Historien : Daniel Roche
Né en 1935, Daniel Roche est historien, spécialiste de l'histoire culturelle et sociale de la France de l'Ancien Régime. En 1956, il intègre l'École normale supérieure de Saint-Cloud et obtient son agrégation d'histoire. Maître-assistant à l'ENS, puis chargé de recherches au CNRS, il oriente ses premiers travaux sur les académies provinciales du XVIIIe siècle. Professeur à l'université Paris VII puis à Paris I, il enseigne par la suite à l'Institut européen de Florence. En 1989, il devient directeur d'études cumulant à l'EHESS (1989), avant d'être nommé, en 1998, professeur au Collège de France (titulaire de la chaire Histoire de la France des Lumières") où il est désormais professeur honoraire. Daniel Roche a dirigé de 1990 à 2005 l'Institut d'histoire moderne et contemporaine (CNRS-ENS) ; il dirige avec Pierre Milza la Revue d'histoire moderne et contemporaine.
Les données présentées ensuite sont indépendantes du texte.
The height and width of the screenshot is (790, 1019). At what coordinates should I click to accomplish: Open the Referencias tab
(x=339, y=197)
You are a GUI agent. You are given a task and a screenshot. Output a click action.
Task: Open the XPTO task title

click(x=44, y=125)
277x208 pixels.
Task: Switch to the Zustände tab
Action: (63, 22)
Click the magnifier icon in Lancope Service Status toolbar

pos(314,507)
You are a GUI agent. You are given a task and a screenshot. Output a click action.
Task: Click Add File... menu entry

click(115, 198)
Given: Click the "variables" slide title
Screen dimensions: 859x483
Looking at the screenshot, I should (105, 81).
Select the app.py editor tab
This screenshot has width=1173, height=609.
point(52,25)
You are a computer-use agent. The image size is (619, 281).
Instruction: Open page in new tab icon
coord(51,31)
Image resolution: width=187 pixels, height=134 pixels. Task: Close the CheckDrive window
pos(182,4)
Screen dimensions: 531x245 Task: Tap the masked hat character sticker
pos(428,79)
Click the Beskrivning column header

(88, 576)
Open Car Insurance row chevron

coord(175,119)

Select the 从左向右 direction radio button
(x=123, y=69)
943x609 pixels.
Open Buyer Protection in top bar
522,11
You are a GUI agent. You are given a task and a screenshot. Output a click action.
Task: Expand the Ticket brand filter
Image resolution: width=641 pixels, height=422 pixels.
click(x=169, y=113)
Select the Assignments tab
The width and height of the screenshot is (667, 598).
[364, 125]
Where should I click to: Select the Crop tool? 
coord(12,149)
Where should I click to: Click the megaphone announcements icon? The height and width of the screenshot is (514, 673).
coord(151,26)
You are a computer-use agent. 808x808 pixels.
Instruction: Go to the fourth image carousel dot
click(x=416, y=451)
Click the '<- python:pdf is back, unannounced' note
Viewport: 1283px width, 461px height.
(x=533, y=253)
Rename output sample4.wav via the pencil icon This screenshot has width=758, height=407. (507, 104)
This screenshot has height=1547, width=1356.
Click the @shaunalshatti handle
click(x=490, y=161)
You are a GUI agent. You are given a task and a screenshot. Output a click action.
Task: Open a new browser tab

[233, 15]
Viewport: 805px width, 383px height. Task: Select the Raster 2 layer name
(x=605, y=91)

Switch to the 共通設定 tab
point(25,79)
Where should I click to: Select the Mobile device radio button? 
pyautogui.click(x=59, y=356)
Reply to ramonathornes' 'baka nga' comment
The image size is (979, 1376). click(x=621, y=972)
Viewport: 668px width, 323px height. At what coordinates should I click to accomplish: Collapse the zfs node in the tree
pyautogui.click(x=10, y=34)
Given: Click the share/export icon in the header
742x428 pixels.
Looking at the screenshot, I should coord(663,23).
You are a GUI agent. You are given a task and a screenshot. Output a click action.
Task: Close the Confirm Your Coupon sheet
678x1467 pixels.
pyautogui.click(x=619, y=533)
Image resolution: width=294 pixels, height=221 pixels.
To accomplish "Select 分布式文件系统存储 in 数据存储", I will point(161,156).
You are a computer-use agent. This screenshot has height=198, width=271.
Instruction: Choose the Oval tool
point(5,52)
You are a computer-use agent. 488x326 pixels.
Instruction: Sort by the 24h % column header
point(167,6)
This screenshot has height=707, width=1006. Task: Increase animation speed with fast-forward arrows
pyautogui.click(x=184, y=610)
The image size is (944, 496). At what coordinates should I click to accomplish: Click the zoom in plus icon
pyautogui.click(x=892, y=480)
Officier des Arts et des Lettres et chevalier de l'Ordre du Mérite, Daniel Roche est l'auteur de nombreux ouvrages, dont, notamment, La France des Lumières en province : Académies et académiciens provinciaux, 1660-1789 (Paris, La Haye, Mouton-EHESS, 1978) ; Les Français et l'Ancien Régime. I - La Société et l'État. II - Culture et Société, avec Pierre Goubert (Armand Colin, 1984) ; Les Républicains des Lettres, gens de culture et Lumières au XVIIIe siècle (Fayard, 1988) ; La Culture des apparences. Essai sur l'Histoire du vêtement aux XVIIe et XVIIIe siècles (Fayard, 1989) ; La France des Lumières (Fayard, 1993) ; Histoire des choses banales. Naissance de la Société de consommation, XVIIIe-XIXe siècle (Fayard, 1997) ; Le Peuple de Paris. Essai sur la culture populaire au XVIIIe siècle (Fayard, 1998) ; Humeurs vagabondes. De la circulation des hommes et de l'utilité des voyages (Fayard, 2003).
Source : https://www.fayard.fr/auteurs/daniel-roche
Mon opinion : Un des grands maîtres de l'histoire socio-culturelles, de l'histoire des Lumières, de l'histoire urbaine.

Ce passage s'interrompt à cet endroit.